The Republican power play in Wisconsin comes as Michigan Republicans consider similar moves against incoming Democrats in that state. North Carolina lawmakers took similar steps two years ago, and court challenges are ongoing .
Walker did not say what specifically he may veto, but he has been facing bipartisan calls — including from former Republican Gov. Scott McCallum — to strike down everything.
Earlier Tuesday, Walker praised the measures in a lengthy Facebook post where he stressed incoming Democratic Gov. Tony Evers would still have broad powers unaffected by bills passed in the lame-duck session.
“Let’s set the record straight — the new governor will still have some of the strongest powers of any governor in the nation if these bills become law,” Walker wrote.
Evers said over the weekend that he had made a personal plea to Walker to veto the bills but that the governor was noncommittal. Evers and other Democrats are weighing lawsuits to block some of the measures.
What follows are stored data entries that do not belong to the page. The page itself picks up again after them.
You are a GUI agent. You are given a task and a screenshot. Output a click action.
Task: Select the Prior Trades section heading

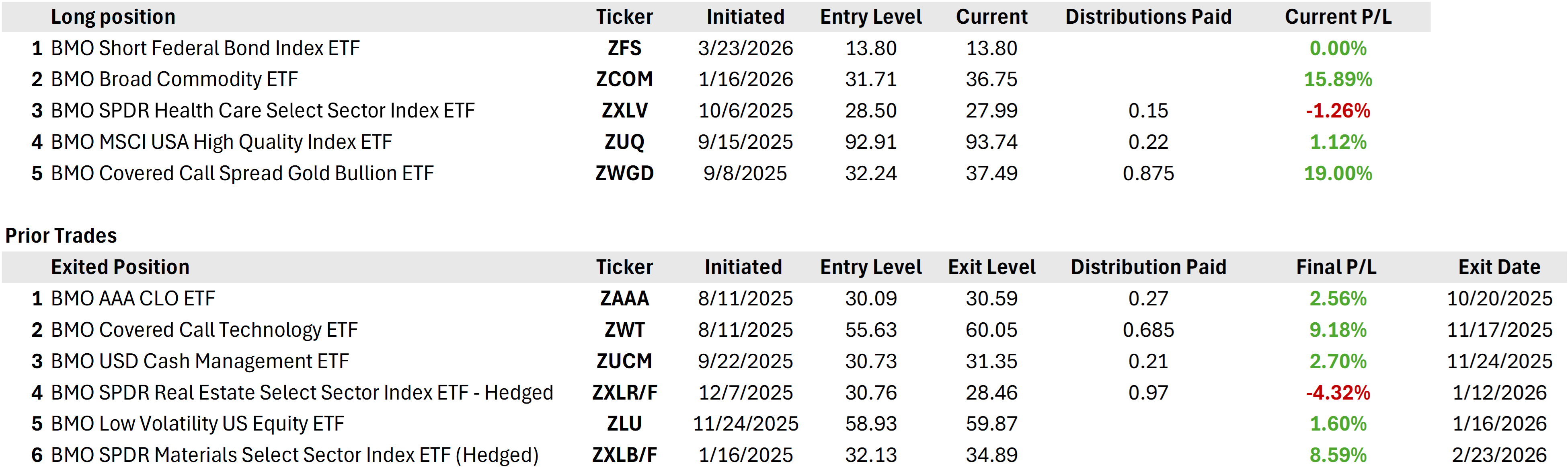pyautogui.click(x=61, y=236)
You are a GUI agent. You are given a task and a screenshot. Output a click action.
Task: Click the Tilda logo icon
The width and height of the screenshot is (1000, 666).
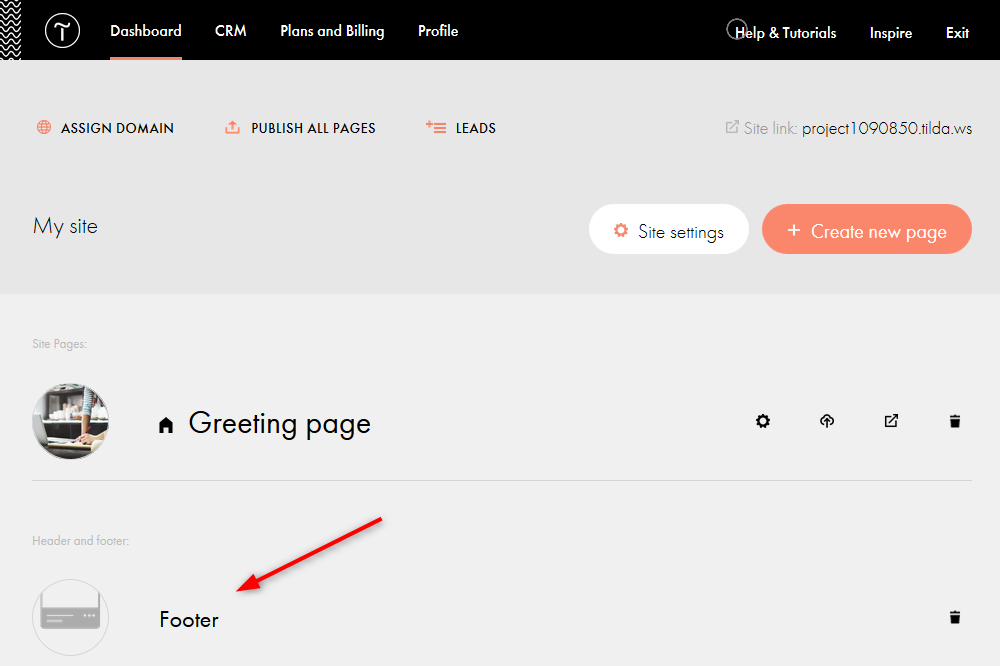tap(62, 31)
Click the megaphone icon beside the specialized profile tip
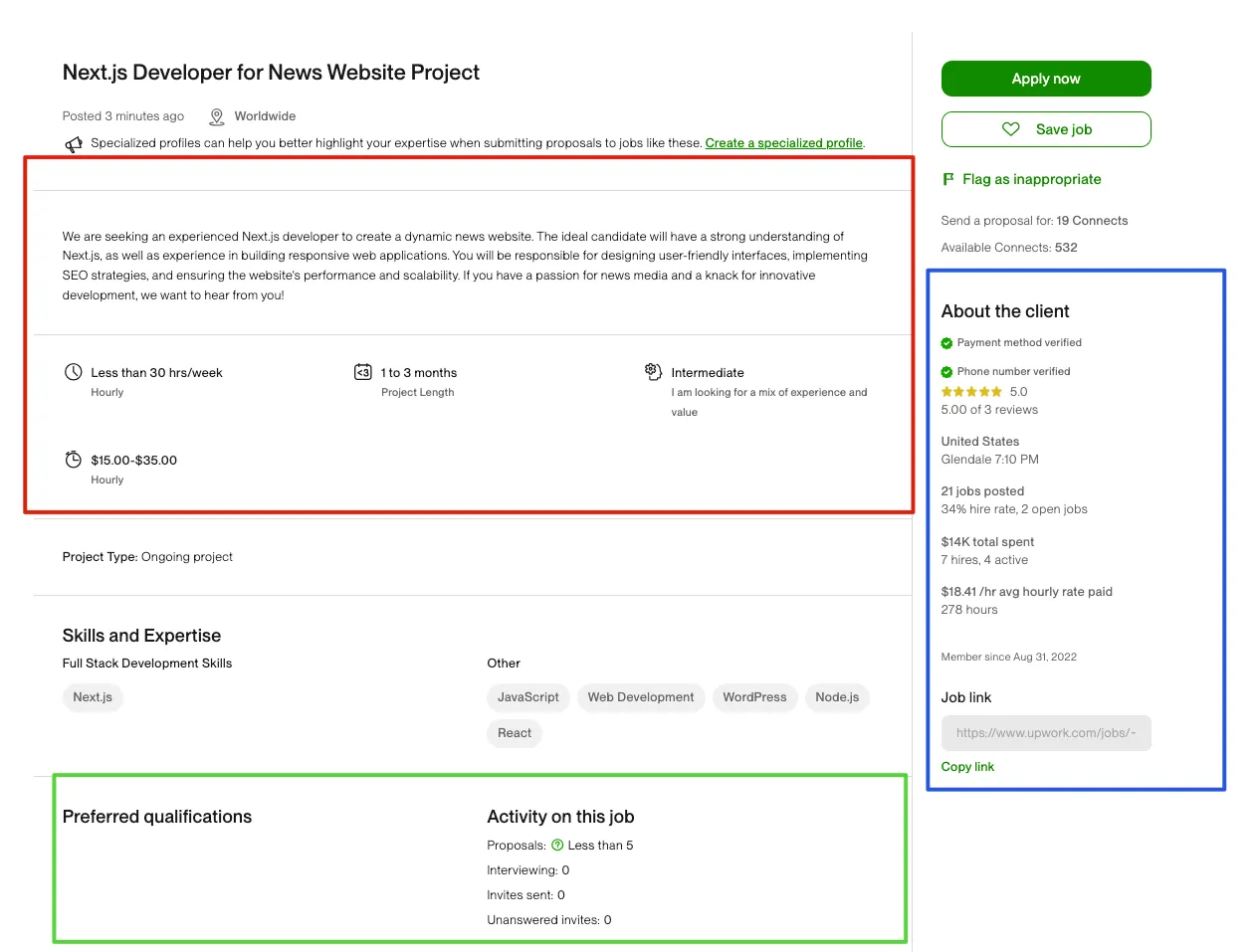1258x952 pixels. (74, 144)
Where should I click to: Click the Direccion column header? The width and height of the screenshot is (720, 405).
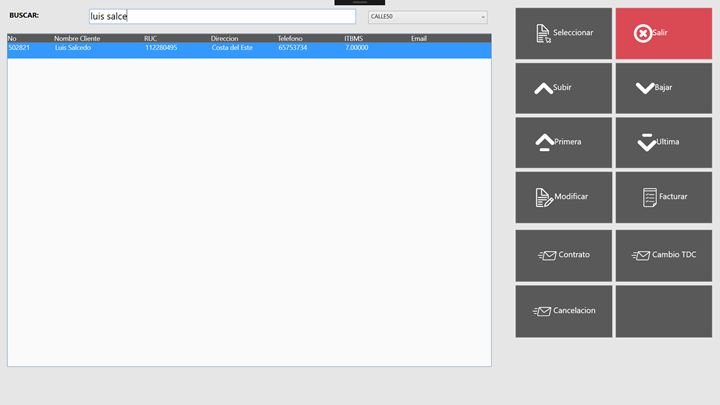224,38
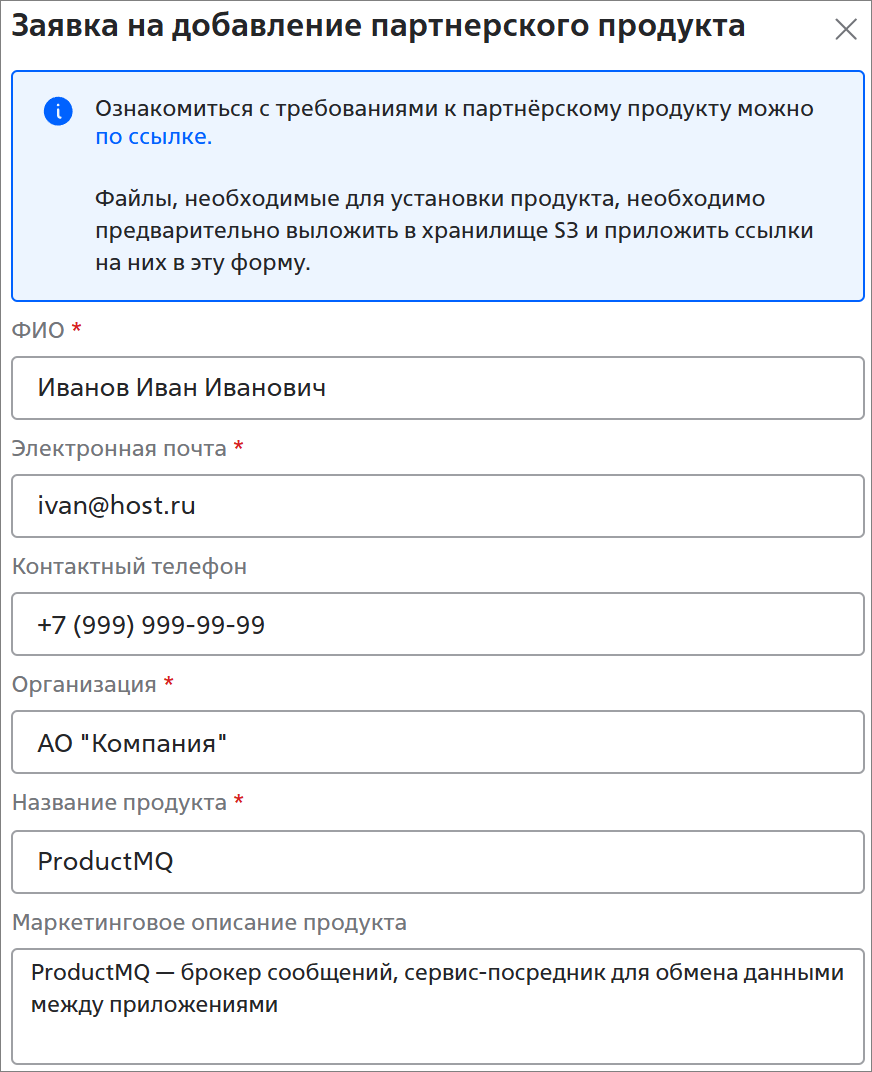Click the organization field АО "Компания"
Image resolution: width=872 pixels, height=1072 pixels.
437,742
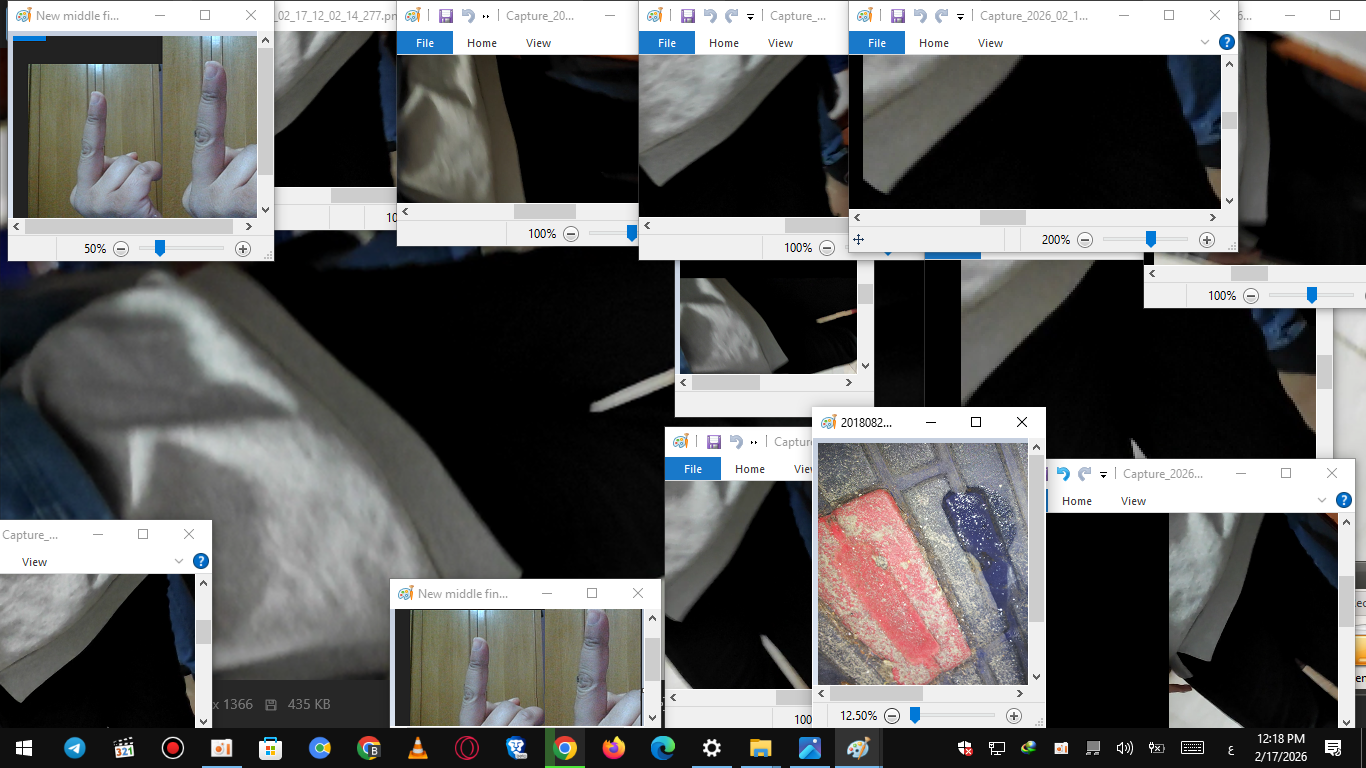Open the notification center on the taskbar

coord(1333,747)
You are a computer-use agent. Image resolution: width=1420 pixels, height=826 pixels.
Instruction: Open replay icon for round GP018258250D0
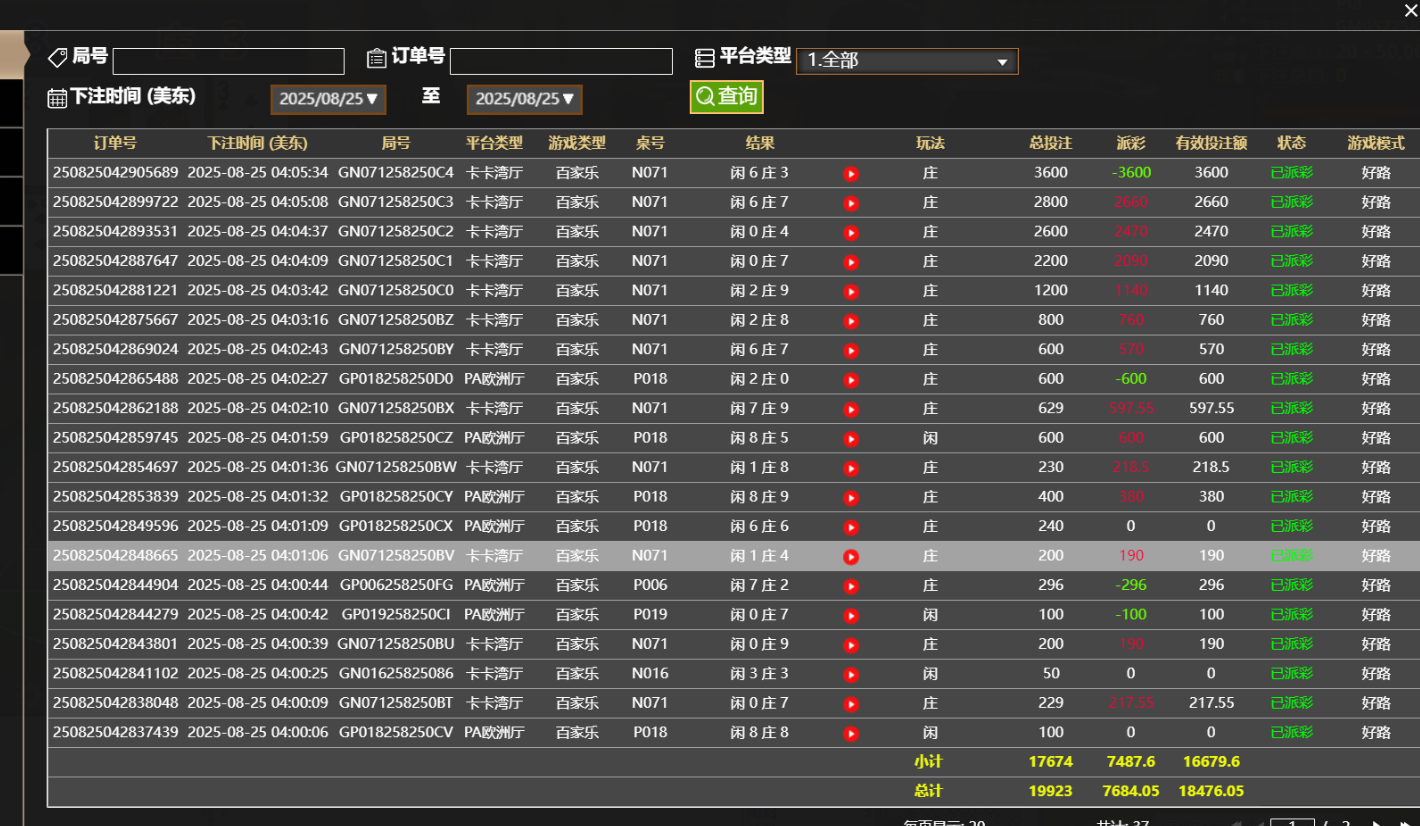point(851,380)
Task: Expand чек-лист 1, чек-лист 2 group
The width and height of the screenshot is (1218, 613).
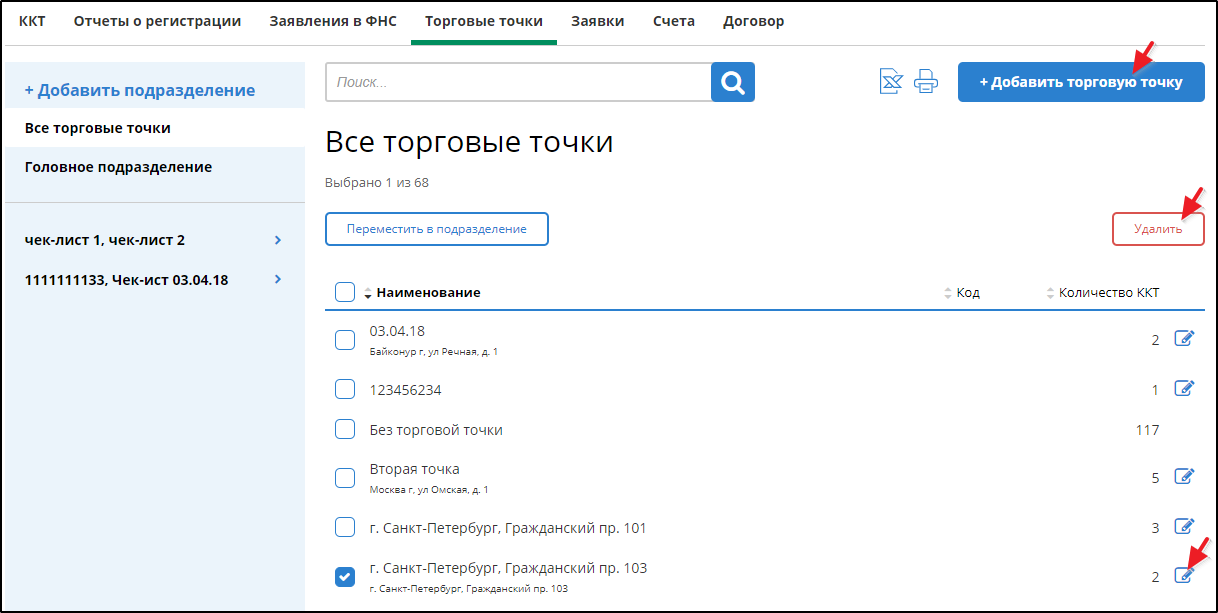Action: (x=278, y=240)
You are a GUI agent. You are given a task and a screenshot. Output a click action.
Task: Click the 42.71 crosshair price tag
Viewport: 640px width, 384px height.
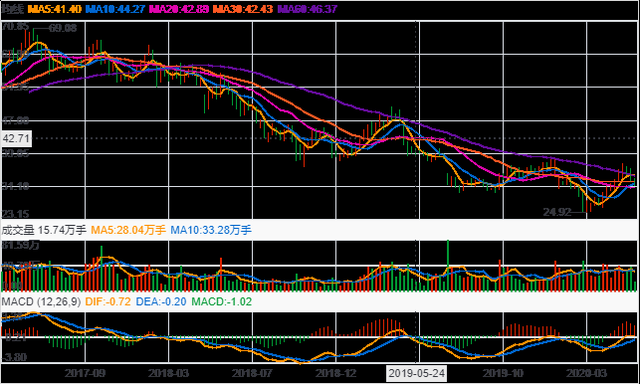[x=16, y=139]
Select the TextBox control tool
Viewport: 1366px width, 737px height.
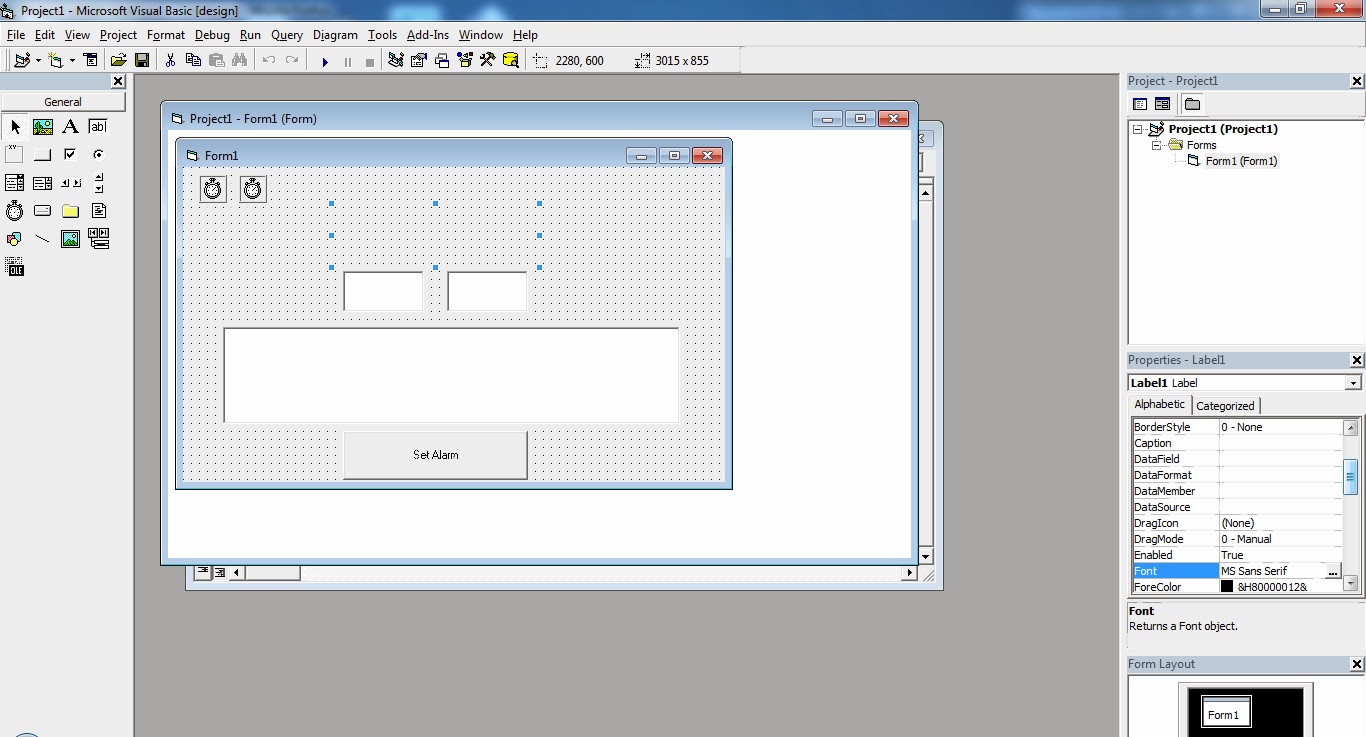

“The people of Wisconsin demanded a change on (Election Day),” Evers spokeswoman Britt Cudaback said. “Governor Walker knows this and needs to decide whether he wants the final act of his legacy to be overriding the will of the people.”
The bills in Wisconsin would limit early voting to no more than two weeks before an election; shield the state’s job-creation agency from Evers’ control until September; limit his ability to enact administrative rules; block Evers from withdrawing Wisconsin from a multistate lawsuit challenging the Affordable Care Act; and weaken powers of incoming Democratic Attorney General Josh Kaul.
Walker voiced support for early voting, but only if it’s the same amount of time everywhere in the state. Wisconsin’s two largest cities of Milwaukee and Madison, which are also overwhelmingly Democratic, held early voting hours up to several weeks longer than many other smaller communities with fewer people.
“The idea that in some communities it’s a couple weeks and in other communities it’s twice or three times as long, I think is a legitimate concern that people who live in communities where they’re not able to afford to do longer early voting,” Walker told reporters.
He noted in the Facebook post that the new governor’s broad veto power, including a line-item veto on budget bills, remains unchanged. Walker also highlighted the governor’s ability to appoint members of his Cabinet and other positions, including judges, district attorneys and sheriffs. And, Walker said the governor’s ability to present a two-year state budget and pardon convicted felons — something Walker has never done over his eight years in office — would remain unchanged.
Walker, in the Facebook post, cited his support for portions of the bills including requiring a report on anyone pardoned by the governor; requiring all money obtained from lawsuit settlements to be deposited in the state’s general fund; and requiring legislative approval when the governor seeks a federal waiver related to Medicaid or other health care programs.
Walker was also on the defensive over the weekend in the face of Republicans, including the former governor McCallum, GOP donor Sheldon Lubar and conservative commentator Charlie Sykes, saying Walker’s legacy will be tarnished if he signs the bills.
Walker issued 21 tweets on Saturday each beginning with “OUR LEGACY” where he spelled out his accomplishments in office, such as eliminating the state property tax and cutting college tuition.
The bills will be automatically sent to Walker by Dec. 20 if he doesn’t request them from the Legislature sooner. Walker hasn’t responded to questions about whether and when he will call for the bills before Dec. 20. Once he has them, he has six days not counting Sunday to sign or veto them.